Work request » Every line of the material must be given again verbatim. Skip the images.

Given data »
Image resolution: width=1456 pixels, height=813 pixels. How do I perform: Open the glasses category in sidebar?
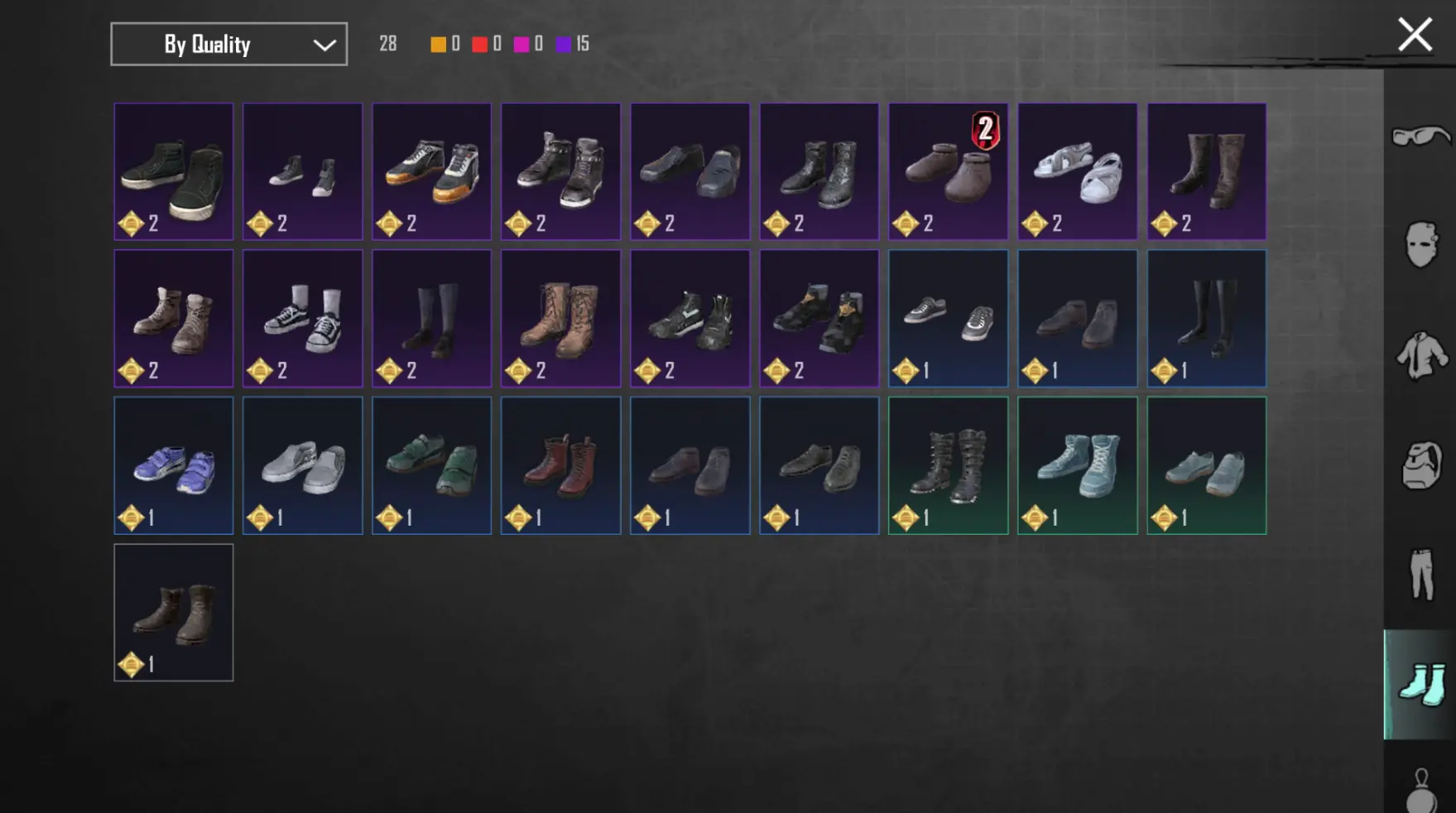[x=1420, y=136]
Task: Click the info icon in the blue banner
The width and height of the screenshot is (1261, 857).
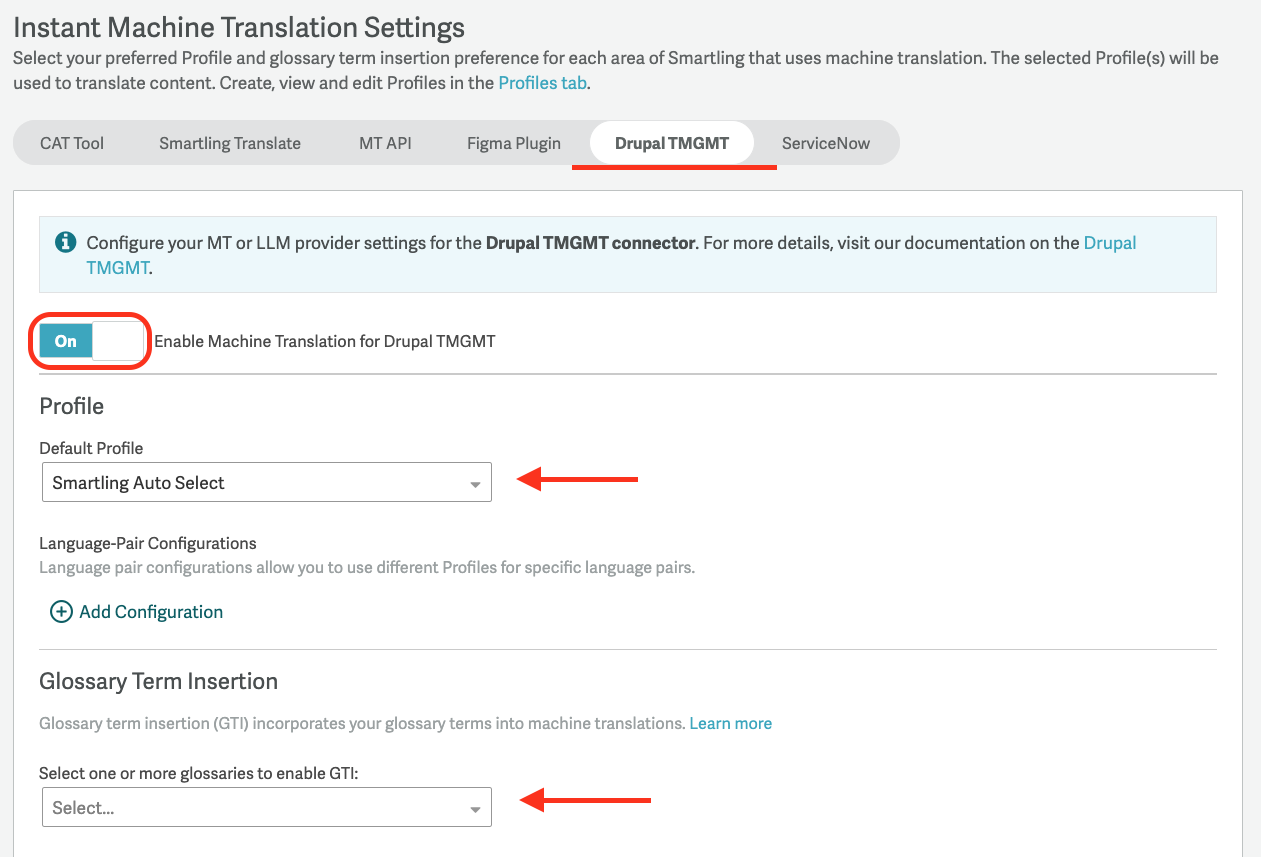Action: tap(65, 242)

Solution for this exercise »
Image resolution: width=1456 pixels, height=813 pixels. How do I perform: Open the glasses category in sidebar?
[x=1420, y=136]
Task: Click the info icon in the blue banner
The width and height of the screenshot is (1261, 857).
Action: tap(65, 242)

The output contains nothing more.